A história é centrada em Andy Sachs (Anne Hathaway), recém-formada em jornalismo e alheia ao universo fashion, que se vê contratada como assistente pessoal de Miranda Priestly (Meryl Streep), a temida editora-chefe da revista Runway. A oportunidade, que abre portas para uma carreira promissora, logo se mostra um campo minado emocional, onde cada escolha profissional tem um preço pessoal. O dilema moral da protagonista — crescer na carreira ou manter sua essência — é conhecido, mas ganha roupagem elegante nas mãos do diretor David Frankel.

É impossível falar de O Diabo Veste Prada sem destacar Meryl Streep. Com gestos mínimos e um olhar cortante, ela transforma Miranda numa figura lendária, humanizando o que poderia ser apenas uma vilã caricata. Sua Miranda intimida sem levantar a voz, e basta um “That’s all” para encerrar qualquer discussão. Emily Blunt e Stanley Tucci, como Emily e Nigel, respectivamente, trazem graça, sarcasmo e uma camada de emoção inesperada. Quando os três estão em cena, o filme encontra sua verdadeira alma.
O problema é que, quando a narrativa deixa as salas espelhadas da Runway para se concentrar na vida pessoal de Andy, o ritmo cai. A relação dela com o namorado Nate (Adrian Grenier) é rasa e, ironicamente, menos interessante que as dinâmicas tóxicas no trabalho. Há uma ironia aqui: o filme quer mostrar que o mundo corporativo não deve consumir a vida pessoal, mas é justamente nesse ambiente competitivo e artificial que o longa é mais envolvente. Fora dali, tudo parece genérico.
O roteiro também escorrega ao tentar entregar um “arco de redenção” que soa didático. A mudança repentina de Andy — de deslumbrada a moralista — não convence por completo, e o final, que tenta ser edificante, parece colado de outra história. A sátira afiada que marca a primeira metade dá lugar a um desfecho adocicado demais, quase um anticlímax. Fica a sensação de que o filme tinha coragem para mais, mas preferiu se acomodar na zona de conforto.

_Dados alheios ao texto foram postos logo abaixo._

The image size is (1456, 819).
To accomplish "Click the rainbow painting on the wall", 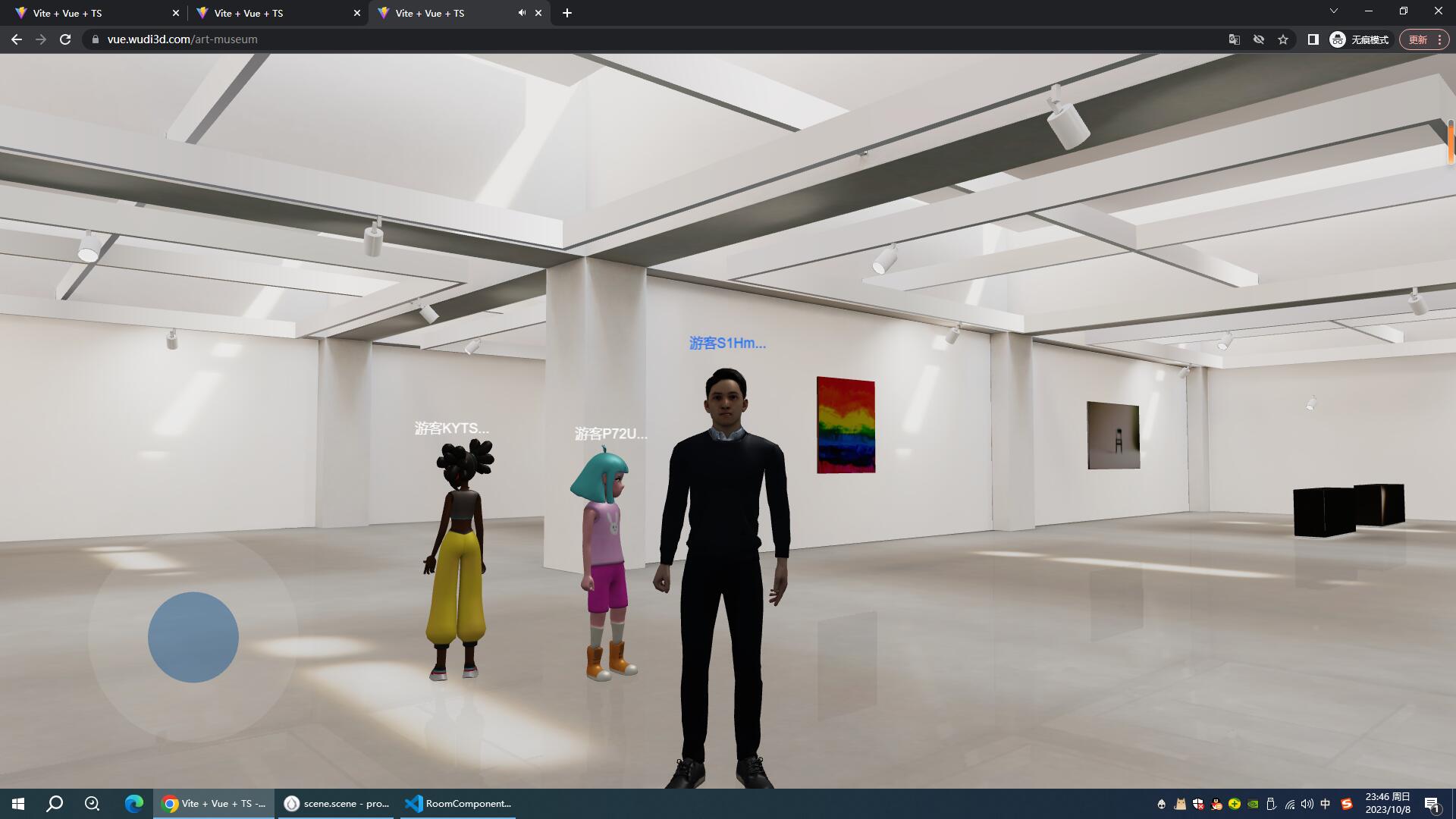I will pyautogui.click(x=846, y=425).
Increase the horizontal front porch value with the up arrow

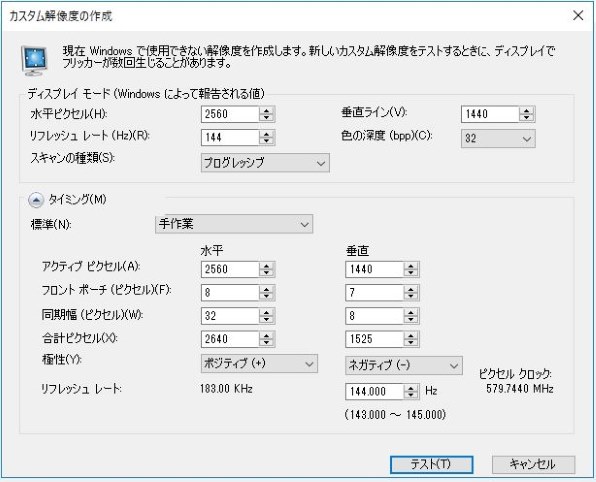coord(266,289)
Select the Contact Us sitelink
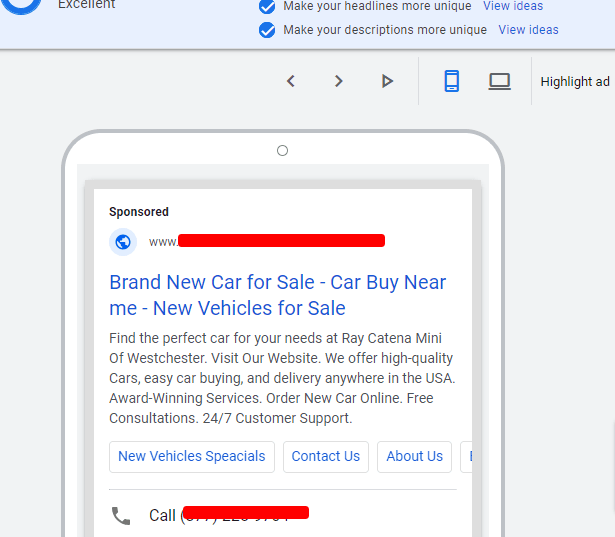Image resolution: width=615 pixels, height=537 pixels. pos(325,456)
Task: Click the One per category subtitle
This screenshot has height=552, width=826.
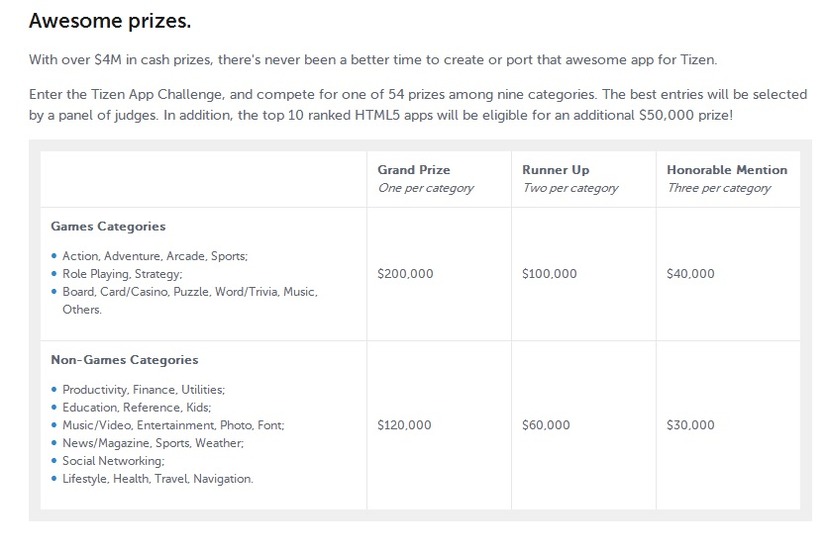Action: [426, 188]
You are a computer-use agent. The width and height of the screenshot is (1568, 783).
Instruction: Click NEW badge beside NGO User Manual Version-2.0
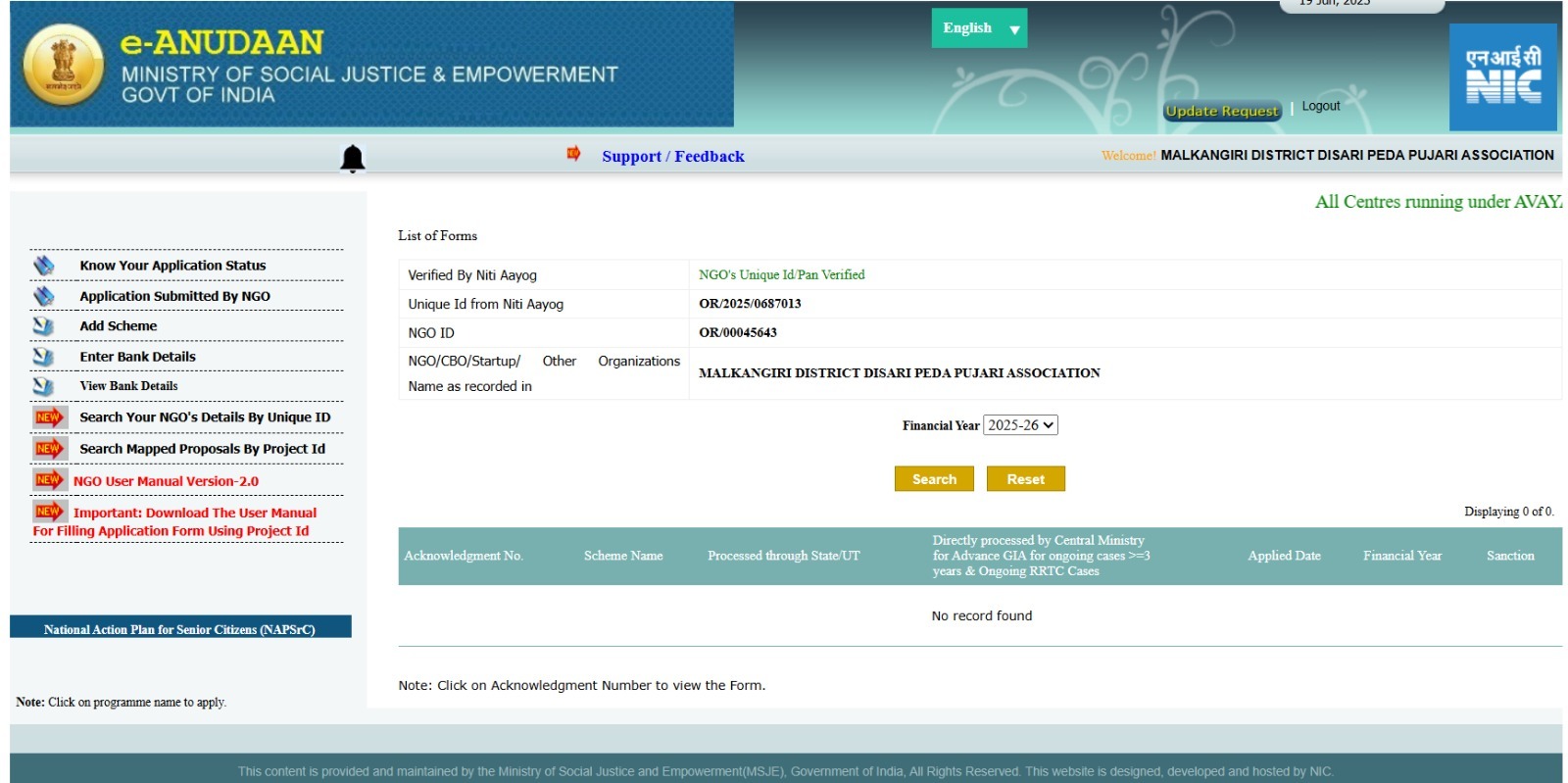pyautogui.click(x=49, y=480)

Apesar disso, O Diabo Veste Prada é um prazer visual e narrativo. O figurino de Patricia Field é um espetáculo à parte e transforma cada cena num desfile. A montagem mantém o ritmo ágil, especialmente nos famosos montagens de transformação de Andy, e a trilha sonora ajuda a criar uma atmosfera pop sofisticada. Mesmo com suas fragilidades, o filme diverte, provoca e deixa algumas frases marcantes no vocabulário popular — quem nunca pensou em “florais para a primavera”?
Mais do que uma crítica ao mundo da moda, O Diabo Veste Prada é sobre escolhas e o preço de se adaptar (ou não) aos ambientes que queremos conquistar. E mesmo que a mensagem final seja um pouco diluída, o caminho até ela é cheio de estilo, humor e personagens que continuam fascinando anos depois. No fim das contas, é como uma peça de alta-costura: pode ter um ou outro ponto frouxo, mas ainda assim brilha quando entra na passarela.